The bishops are aware of the rising number of teenage pregnancies in the country, but they have not accepted any responsibility for contributing to the problem. Public statements by the clergy blame teenage pregnancies on the availability of contraceptives, the lack of value formation in families, and the “failure” of the Reproductive Health Act. Civil authorities and reproductive health advocates blame the obstructionist stance of the Church’s leadership against sexuality education in schools that hinders the capacity of Filipino youth to make informed decisions about sexual activity.
The Church’s denial of any responsibility for contributing to the problem of teenage pregnancies is a result of pervasive clericalism enabled by a culture of deference to clergy and an idealized view of the Philippines as a Catholic nation. In his essay, “People of God, People of the Nation: Official Catholic Discourse on Nation and Nationalism,” Jose Mario Francisco analyzed the statements of the Catholic Bishops’ Conference of the Philippines on nationhood. He drew out an underlying “imaginary of the Philippines as a Catholic nation” from their documents. The bishops’ statements identified being “Filipino” with being a Catholic, even if twenty percent (over 20 million) of the population belong to other religious traditions and many Catholics do not agree with or follow church teachings. The fact that the country has a majority catholic population embolden the bishops’ conference to presume that it can dictate what is best for all Filipinos without considering empirical data or voices that disagreed with them. Their long history of wielding a disproportionate influence on the country’s political life gives them the audacity to insist that the government bend national policies to conform with catholic moral teachings. Clericalism convinces our church leaders that they are always right on matters of sexuality. This form of pastoral blindness prevents the country’s bishops from adequately considering the complicated lives of young people who struggle to make responsible life decisions.

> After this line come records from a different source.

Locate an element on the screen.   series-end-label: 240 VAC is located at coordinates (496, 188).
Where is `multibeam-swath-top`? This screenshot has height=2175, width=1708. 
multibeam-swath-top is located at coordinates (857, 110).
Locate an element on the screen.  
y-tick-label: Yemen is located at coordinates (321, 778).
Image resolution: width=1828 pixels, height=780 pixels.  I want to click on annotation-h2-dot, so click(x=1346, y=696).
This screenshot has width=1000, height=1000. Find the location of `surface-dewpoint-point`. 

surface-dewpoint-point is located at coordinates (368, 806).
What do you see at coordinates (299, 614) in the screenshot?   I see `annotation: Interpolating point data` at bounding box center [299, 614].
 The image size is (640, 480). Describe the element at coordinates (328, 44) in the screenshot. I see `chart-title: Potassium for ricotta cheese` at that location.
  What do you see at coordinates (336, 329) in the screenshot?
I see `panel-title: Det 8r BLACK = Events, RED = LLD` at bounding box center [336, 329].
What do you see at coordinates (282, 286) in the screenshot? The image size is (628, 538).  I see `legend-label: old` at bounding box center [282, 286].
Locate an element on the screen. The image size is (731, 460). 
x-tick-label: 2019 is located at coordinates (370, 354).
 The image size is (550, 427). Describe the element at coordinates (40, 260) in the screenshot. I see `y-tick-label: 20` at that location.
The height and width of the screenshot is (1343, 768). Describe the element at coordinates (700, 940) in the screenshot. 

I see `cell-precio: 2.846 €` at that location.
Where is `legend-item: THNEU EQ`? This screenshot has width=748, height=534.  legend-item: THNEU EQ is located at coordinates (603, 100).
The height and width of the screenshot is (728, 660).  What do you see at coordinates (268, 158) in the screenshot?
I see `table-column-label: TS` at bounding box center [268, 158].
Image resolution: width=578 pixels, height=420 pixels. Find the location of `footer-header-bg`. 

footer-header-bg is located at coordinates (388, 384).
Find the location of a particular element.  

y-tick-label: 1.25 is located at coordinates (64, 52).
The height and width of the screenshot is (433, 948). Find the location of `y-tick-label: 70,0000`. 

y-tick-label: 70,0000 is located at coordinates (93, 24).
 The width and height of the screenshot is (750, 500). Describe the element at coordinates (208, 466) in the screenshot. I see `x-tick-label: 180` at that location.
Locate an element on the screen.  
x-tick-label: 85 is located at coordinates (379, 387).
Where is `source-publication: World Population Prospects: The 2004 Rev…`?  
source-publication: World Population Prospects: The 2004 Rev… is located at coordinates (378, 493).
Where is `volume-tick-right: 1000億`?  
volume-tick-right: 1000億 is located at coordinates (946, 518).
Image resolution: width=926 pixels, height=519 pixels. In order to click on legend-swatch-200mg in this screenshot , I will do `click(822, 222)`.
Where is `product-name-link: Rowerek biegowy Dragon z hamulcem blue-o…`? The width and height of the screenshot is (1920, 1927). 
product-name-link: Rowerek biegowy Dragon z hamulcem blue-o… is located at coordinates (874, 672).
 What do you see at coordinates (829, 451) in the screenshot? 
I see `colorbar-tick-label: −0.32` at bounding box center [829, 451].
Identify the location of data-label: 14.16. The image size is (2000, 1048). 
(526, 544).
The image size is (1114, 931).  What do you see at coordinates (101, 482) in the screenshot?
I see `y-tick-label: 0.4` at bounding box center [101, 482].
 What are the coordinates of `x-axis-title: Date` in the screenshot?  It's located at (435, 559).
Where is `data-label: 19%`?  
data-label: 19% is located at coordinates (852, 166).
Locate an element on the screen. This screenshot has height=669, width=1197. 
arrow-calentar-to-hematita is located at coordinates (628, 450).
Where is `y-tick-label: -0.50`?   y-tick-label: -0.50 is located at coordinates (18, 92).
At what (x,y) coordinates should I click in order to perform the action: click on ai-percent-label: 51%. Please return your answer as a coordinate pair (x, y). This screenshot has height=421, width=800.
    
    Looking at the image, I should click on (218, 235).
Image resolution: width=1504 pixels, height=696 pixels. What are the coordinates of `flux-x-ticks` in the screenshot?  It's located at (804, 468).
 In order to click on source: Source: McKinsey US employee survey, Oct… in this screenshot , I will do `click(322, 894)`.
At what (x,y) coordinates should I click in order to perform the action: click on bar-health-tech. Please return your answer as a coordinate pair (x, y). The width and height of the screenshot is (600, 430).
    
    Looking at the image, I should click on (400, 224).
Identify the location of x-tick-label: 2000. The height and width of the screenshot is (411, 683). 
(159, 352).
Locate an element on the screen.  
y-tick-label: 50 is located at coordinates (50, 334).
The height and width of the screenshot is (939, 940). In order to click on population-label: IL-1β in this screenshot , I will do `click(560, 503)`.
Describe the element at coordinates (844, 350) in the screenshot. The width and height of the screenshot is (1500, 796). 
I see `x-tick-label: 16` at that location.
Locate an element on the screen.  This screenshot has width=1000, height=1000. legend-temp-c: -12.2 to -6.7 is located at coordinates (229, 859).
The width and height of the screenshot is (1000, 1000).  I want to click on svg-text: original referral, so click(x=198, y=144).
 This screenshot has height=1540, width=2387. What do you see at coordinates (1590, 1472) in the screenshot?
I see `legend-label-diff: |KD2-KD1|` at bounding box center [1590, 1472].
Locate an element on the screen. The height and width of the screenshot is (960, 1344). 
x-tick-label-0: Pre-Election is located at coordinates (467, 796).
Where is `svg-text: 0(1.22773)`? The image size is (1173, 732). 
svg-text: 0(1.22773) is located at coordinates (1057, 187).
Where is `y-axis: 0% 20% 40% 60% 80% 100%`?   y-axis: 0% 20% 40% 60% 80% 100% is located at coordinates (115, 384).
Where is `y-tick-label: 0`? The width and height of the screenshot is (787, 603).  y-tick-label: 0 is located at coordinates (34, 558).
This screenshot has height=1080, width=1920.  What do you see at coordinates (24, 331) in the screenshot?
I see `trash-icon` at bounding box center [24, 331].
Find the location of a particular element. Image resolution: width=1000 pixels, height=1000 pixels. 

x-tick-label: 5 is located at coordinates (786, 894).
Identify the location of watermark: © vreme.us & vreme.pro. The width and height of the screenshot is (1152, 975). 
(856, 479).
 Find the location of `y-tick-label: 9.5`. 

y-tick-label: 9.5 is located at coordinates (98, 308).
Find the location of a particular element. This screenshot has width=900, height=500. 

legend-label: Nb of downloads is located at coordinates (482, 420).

This year, the Philippines celebrates the 500th anniversary of the arrival of Christianity and the start of the “Year of the Amoris Laetitia Family.” This will be an appropriate time for church leaders to make a humble and honest examination of their pastoral responses to the challenges faced by the youth. If they do so, they will realize that behind all the institutional hubris and pride, they have failed to be good shepherds to countless young people affected by early pregnancy. May our bishops hear the Spirit’s call to repentance, conversion, and decisive action so that they can be freed from the blinders of clericalism and be able to respond sensitively to the needs of our country’s youth.
 Jose Mario C. Francisco, “People of God, People of the Nation: Official Catholic Discourse on Nation and Nationalism,” Philippine Studies 62, Nos. 3-4 (2014) 341-375.